_Task instructions:_
Of the entries below, repeat exactly only those lines from the one containing "Image resolution: width=978" through the last line, with pictures omitted.

-- -- --

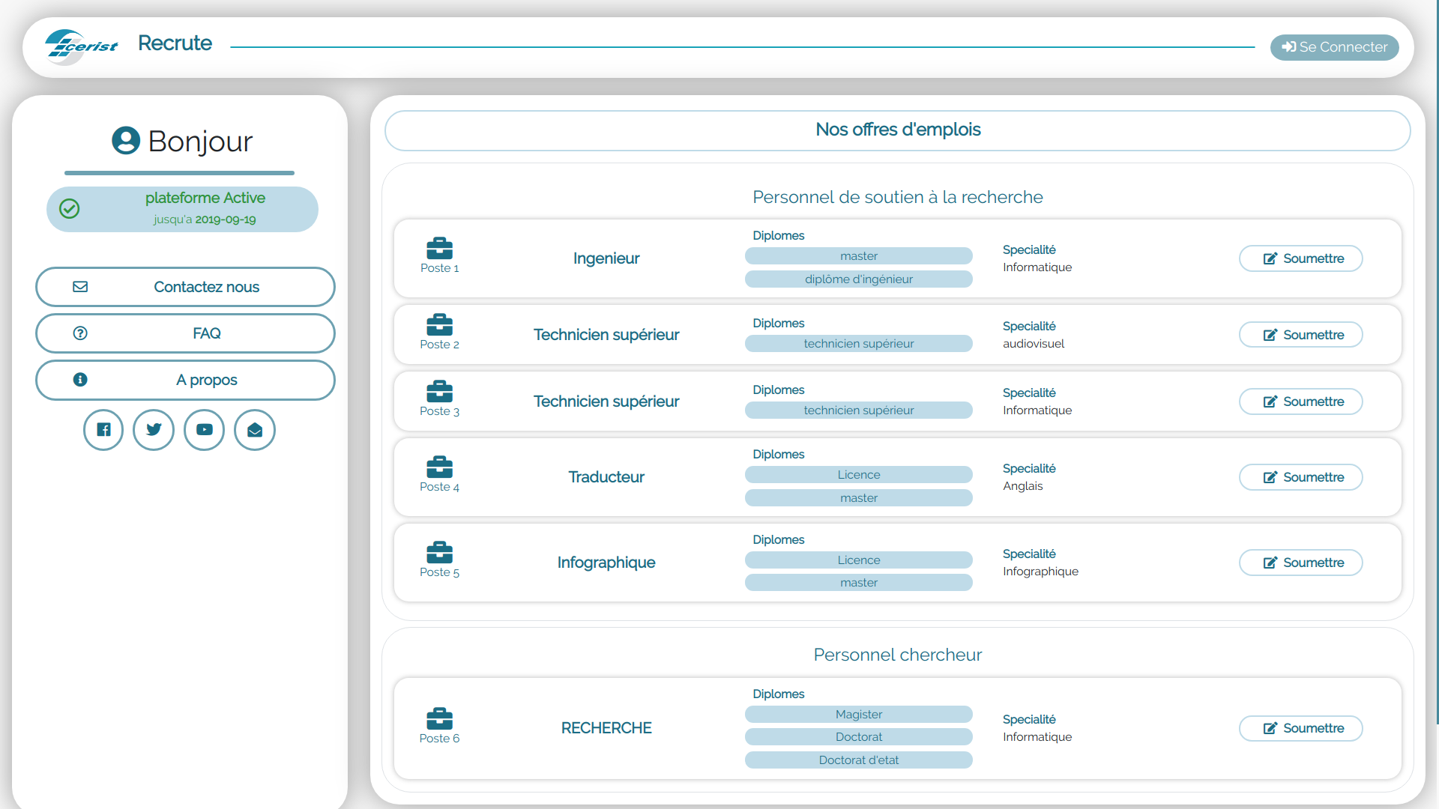This screenshot has width=1439, height=809.
Task: Click the briefcase icon for Poste 6
Action: 439,719
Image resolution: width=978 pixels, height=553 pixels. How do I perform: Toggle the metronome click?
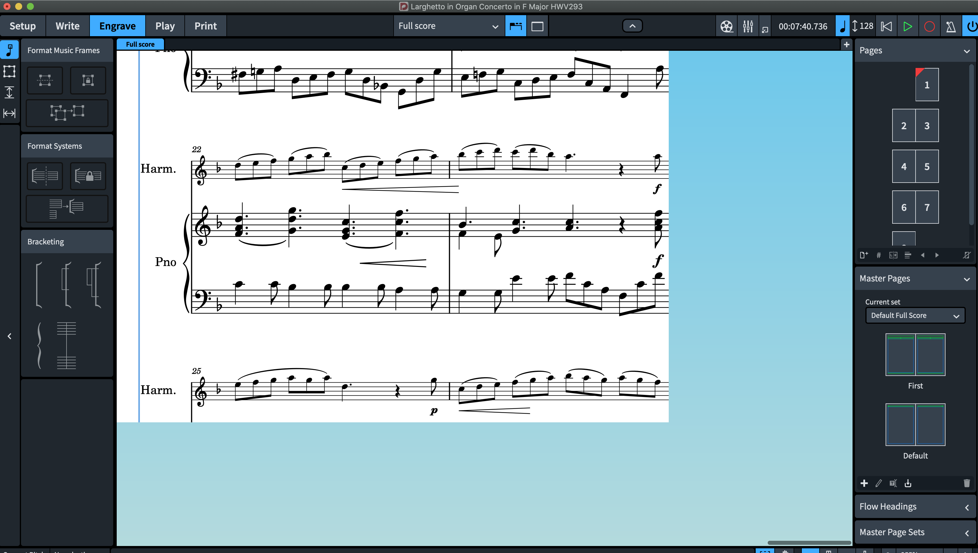coord(951,26)
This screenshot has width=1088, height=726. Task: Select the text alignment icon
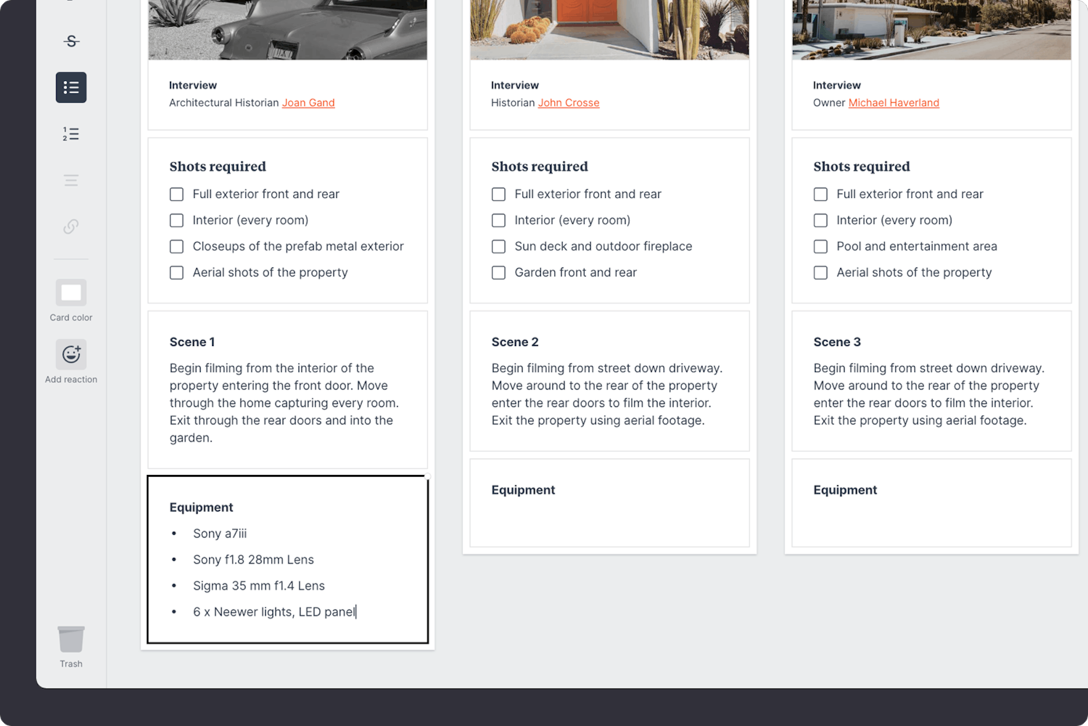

-- -- --

_Task output:_
Image resolution: width=978 pixels, height=553 pixels. How do I perform: Toggle the metronome click?
coord(951,26)
This screenshot has width=1088, height=726. Task: Select the text alignment icon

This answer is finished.